On 30 and 31 May 2018 the TU/e University of Technology hosted the first Historic Urban Landscape (HUL) workshop for CLIC Project.

This HUL workshop took place in Eindhoven, in Netherlands, and it is organised with the aim of operationalising the Historic Urban Landscape (HUL) guidelines and tools.

As foreseen by CLIC project, the HUL workshop structure is the same for every meeting but the discussion is oriented to different local context that hosts it.

In Amsterdam the first day of workshop offered an exchange of local best practices about circular strategies (“Circular city Amsterdam”), urban cultural heritage management (e.g. “Stadsherstel” organisation) and sustainable solutions for historic buildings (e.g. “Groene Grachten” organisation), multi-cultural activities’ organisation with positive impacts on city (e.g. “Pakhuis de Zwijger”), etc. It presented real-life projects by speakers with first-hand experiences and coming from different backgrounds. This part was concluded by a city walk tour on relevant reuse projects in the North of Amsterdam (e.g. “De Ceuvel” and “NDSM” districts).

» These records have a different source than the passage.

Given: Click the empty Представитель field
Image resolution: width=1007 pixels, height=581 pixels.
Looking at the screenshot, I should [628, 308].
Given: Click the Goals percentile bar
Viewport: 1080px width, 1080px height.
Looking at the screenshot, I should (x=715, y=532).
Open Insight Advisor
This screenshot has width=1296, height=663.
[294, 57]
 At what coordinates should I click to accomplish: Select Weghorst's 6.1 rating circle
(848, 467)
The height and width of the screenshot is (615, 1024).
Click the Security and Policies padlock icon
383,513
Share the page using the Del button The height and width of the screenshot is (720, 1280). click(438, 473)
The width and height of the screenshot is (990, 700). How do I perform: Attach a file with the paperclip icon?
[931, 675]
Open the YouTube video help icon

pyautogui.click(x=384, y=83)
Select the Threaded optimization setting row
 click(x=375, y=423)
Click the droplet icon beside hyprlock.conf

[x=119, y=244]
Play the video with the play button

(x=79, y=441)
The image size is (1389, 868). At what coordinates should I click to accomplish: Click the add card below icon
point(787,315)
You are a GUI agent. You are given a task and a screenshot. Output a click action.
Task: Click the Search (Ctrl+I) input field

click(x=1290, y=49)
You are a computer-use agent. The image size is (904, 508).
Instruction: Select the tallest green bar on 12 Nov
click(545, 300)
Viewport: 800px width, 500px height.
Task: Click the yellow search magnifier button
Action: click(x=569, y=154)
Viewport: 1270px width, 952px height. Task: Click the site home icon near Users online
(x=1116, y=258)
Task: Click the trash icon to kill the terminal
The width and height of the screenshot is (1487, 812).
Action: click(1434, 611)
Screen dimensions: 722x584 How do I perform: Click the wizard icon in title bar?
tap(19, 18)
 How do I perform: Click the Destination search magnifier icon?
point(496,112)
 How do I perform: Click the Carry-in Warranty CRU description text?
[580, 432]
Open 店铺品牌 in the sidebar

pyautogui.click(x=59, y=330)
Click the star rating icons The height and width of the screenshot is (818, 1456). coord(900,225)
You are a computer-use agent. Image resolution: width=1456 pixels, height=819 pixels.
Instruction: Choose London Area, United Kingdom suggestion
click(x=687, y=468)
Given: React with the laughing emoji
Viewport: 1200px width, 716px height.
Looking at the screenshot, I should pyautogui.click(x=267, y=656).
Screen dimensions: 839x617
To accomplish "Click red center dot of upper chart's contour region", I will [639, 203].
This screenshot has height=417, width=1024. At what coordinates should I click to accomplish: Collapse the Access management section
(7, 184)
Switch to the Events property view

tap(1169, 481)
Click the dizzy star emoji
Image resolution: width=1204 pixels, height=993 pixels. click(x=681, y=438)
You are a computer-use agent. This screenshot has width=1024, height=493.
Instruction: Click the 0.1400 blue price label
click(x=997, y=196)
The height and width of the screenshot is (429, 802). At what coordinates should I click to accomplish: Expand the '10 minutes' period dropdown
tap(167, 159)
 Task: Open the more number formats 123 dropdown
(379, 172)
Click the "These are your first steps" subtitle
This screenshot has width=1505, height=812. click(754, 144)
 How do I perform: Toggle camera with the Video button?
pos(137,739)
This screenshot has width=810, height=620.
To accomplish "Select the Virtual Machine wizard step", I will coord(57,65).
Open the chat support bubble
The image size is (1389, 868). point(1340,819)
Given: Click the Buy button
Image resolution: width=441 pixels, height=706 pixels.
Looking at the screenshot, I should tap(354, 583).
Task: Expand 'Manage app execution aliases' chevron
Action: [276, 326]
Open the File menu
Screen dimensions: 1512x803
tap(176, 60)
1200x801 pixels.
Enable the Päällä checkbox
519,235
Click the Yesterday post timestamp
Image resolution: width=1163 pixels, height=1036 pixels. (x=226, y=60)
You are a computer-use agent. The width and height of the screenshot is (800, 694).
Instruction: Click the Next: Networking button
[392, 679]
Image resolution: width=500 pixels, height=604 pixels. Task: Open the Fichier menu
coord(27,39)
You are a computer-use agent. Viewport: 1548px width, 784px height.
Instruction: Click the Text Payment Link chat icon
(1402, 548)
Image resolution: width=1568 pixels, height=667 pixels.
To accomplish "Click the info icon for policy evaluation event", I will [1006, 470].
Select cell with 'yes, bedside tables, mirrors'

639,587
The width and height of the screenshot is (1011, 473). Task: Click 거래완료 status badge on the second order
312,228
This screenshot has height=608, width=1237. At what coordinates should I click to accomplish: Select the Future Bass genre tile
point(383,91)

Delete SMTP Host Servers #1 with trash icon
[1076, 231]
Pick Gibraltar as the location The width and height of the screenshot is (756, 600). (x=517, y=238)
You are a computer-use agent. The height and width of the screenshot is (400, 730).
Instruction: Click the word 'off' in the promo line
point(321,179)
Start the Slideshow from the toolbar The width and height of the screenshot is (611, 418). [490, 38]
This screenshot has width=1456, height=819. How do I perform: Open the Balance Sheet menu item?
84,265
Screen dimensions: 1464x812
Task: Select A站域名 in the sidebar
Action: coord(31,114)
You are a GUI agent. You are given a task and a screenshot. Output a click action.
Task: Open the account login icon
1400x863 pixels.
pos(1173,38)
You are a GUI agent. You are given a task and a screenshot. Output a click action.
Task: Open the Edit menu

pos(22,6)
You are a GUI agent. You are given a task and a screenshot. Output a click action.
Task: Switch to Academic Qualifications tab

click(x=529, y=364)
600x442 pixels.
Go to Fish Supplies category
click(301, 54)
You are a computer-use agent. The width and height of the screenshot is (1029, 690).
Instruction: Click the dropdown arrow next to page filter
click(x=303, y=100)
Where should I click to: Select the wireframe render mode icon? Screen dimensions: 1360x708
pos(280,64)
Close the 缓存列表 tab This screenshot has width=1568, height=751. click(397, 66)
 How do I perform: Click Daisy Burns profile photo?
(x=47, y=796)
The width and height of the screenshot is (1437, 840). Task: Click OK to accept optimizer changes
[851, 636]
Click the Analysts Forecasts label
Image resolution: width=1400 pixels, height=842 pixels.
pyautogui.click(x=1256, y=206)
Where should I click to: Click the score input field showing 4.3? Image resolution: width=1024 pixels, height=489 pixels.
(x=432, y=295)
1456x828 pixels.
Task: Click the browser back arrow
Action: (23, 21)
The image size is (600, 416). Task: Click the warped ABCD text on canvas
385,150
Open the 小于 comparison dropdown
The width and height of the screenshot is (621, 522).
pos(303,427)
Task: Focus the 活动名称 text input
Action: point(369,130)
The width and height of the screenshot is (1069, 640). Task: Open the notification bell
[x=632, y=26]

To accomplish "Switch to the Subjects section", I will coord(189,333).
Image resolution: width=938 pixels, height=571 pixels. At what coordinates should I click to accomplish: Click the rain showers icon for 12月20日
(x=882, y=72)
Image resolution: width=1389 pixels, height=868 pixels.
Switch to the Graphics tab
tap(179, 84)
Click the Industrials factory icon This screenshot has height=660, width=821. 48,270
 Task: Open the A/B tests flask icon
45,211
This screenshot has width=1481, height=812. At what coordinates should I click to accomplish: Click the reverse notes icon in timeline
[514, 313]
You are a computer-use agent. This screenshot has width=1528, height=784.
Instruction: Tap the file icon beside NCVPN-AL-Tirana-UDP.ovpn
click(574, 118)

The second day was principally dedicated to stakeholder (CLIC partner, associations, foundations, City Council members, SMEs, etc.) engagement in co-design roundtables for investigating barriers and solutions to make HUL tools operational (knowledge and planning, community engagement tools, regulatory systems, financial tools).

The focus is mainly on cultural heritage adaptive reuse, taking into account successful examples (at regional, city, neighbourhood and building scale) in terms of circular economy approaches.

The scheme, proposed and tested within the first HUL workshop, is explained below.

The aim of the workshop is to highlight barriers and solutions from best practices following the 6 steps of HUL implementation (1. mapping resources, 2. reaching consensus, 3. assessing vulnerability, 4. integrating , 5. prioritize actions, 6. establish local partnerships).

Through the World Cafè method, participants of each table – corresponding to one of these 6 steps – turns every 20 minutes to discuss about: the city where the HUL is hosted (#Amsterdam), a relevant local reused historic building (#Pakhuis de Zwijger) and other international practices (#Elsewhere). There is a coordinator for timing the rotation of tables and also fixed roundtables’ facilitators that manage the discussion and give tasks to participants: take time, write a report etc.

The HUL workshop is useful to underline advantages (but also disadvantages) of these models for the local context in an international network and to offer innovative solutions for “circular” cultural heritage adaptive reuse within the framework of HUL toolkit operationalisation.

In Amsterdam the workshop also included a presentation of CLIC cases study (Salerno, Rijeka and Västra Gotland) updates by local and research partner (e.g. Salerno with IRISS CNR, Rijeka with University of Nova Gorica, Västra Gotland with Uppsala University) and a presentation of Heritage Innovation Partnerships (HIPs) sessions by ICLEI.

The intended participants of the workshop are those who are involved in cultural heritage projects based on circular strategies or models: policy makers, local public authorities, managers, heritage professionals, researchers, SMEs, planners and architects.

The workshop is held in English and participants are invited to actively and critically discuss on different issues for having a collaborative approach for CLIC best practices’ collection.

Results of the first HUL workshop, hosted in Amsterdam, will be spread through a report by TU/e University of Technology (Eindhoven).